Megan Blain, una joven residente en Seaham, Reino Unido, ha confesado haber desarrollado una adicción al bronceado artificial que no consigue controlar, aunque reconoce los claros indicios de peligro para su salud. Desde los 16 años acude a salones de bronceado y actualmente llega a utilizar hasta cuatro sesiones semanales en cabinas de rayos ultravioleta. A través de su cuenta en TikTok y en una entrevista al canal Truly, Megan relató su dependencia a estos equipos, en los que llegó a pasar 30 minutos diarios por más de un año consecutivo.
Además de las sesiones en cabina, la joven recurrió al uso de aceite de bebé para intensificar el tono dorado de su piel y llegó a recibir inyecciones de sustancias diseñadas para acelerar el bronceado. Estos tratamientos provocaron en ella síntomas adversos como náuseas y pérdida de apetito. Con el paso del tiempo advirtió la aparición de nuevas pintas en las manos, la espalda y otras partes del cuerpo, así como una mancha en el abdomen que cambia de tamaño, indicios claros de un posible melanoma.
Pese al temor a un diagnóstico de cáncer de piel, Megan reconoce que ha intentado acudir al médico hasta cinco veces, pero siempre se bloquea antes de traspasar la puerta. “Sólo comprendí que era una adicción cuando empecé a ignorar deliberadamente el riesgo de un melanoma”, admite.

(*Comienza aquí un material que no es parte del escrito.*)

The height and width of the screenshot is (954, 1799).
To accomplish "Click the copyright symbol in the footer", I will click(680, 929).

En redes sociales ha sido objeto de burlas y comparaciones hirientes —la han llamado “batata frita quemada” o “moneda de dos céntimos sucia”—, aunque ella insiste en que no se siente realmente bronceada: “Es como si fuera ciega a mi propio color”.

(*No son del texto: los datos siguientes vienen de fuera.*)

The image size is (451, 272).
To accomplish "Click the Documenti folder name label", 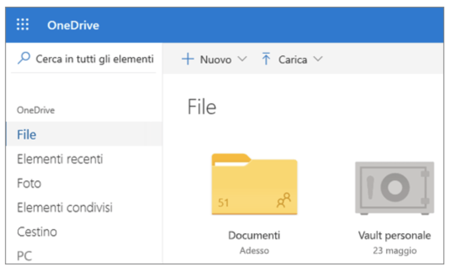I will click(254, 236).
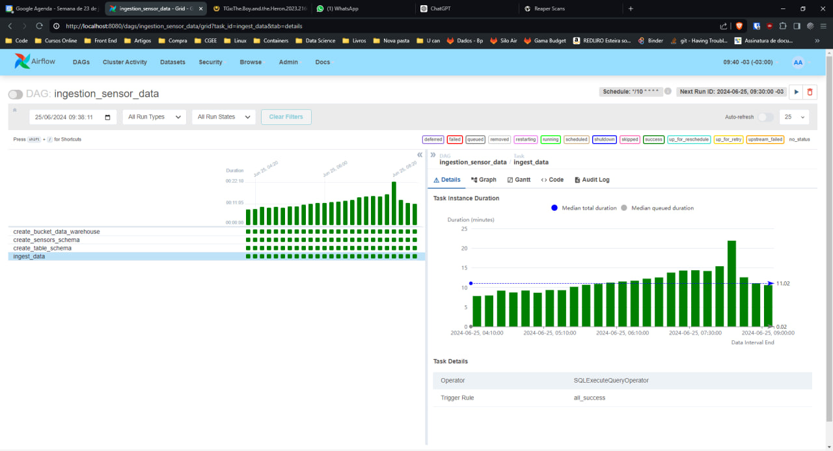Enable the Auto-refresh switch
This screenshot has width=833, height=451.
point(766,117)
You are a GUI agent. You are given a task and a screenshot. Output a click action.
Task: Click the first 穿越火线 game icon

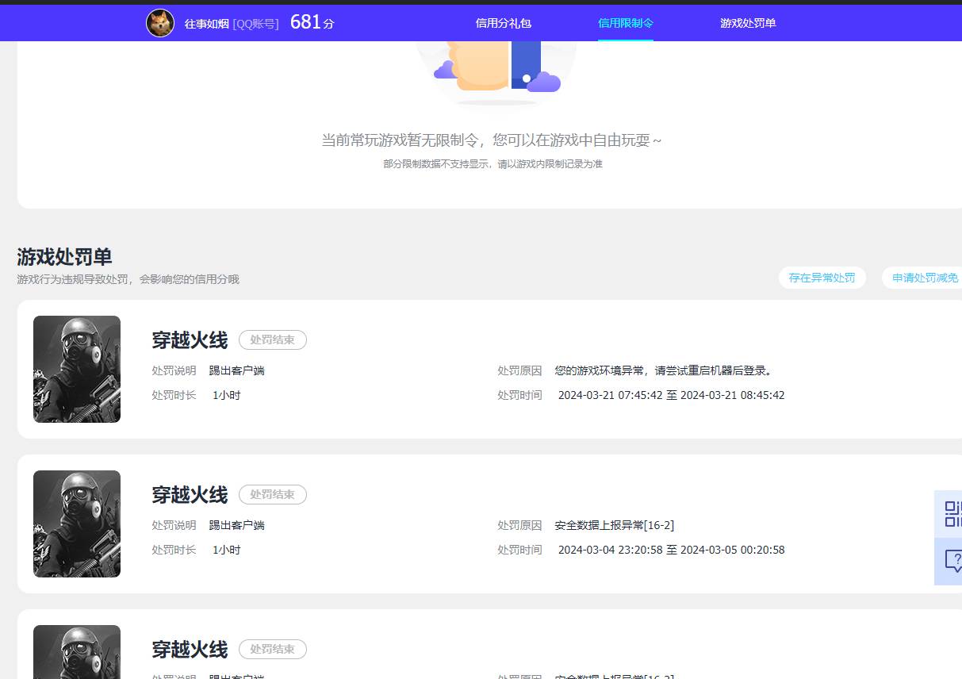76,369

En la actualidad, Megan ha decidido reducir la frecuencia de sus sesiones de bronceado y utiliza sus canales digitales para alertar a otras personas sobre los peligros de esta práctica: “El vicio empeora sin que te des cuenta. No recomendaría nunca las cabinas de bronceado. Puedes engancharte sin apenas notarlo, tal como me pasó a mí”.
El bronceado mediante camas de rayos ultravioleta implica exposición a radiación UVA y UVB, las cuales son clasificadas por la Organización Mundial de la Salud como factores de riesgo carcinogénicos del Grupo 1. Estas radiaciones ultravioleta penetran en la piel, estimulan la producción de melanina y aportan un tono dorado temporal, pero también dañan el ADN de las células cutáneas. A largo plazo, aumentan la probabilidad de desarrollar cánceres de piel como el melanoma, cuya detección precoz exige revisiones dermatológicas periódicas y la supervisión de cualquier cambio en lunares o manchas.
Para prevenir este tipo de adicciones y reducir el impacto en la salud pública, muchos especialistas recomiendan alternativas seguras de bronceado —por ejemplo, cremas autobronceadoras o maquillajes específicos— y subrayan la importancia de un estilo de vida equilibrado. Asimismo, en casos de dependencia al bronceado, es aconsejable buscar apoyo psicológico, ya que el impulso de volver a las cabinas puede vincularse a trastornos de la imagen corporal y a mecanismos de recompensa cerebral similares a otras adicciones conductuales.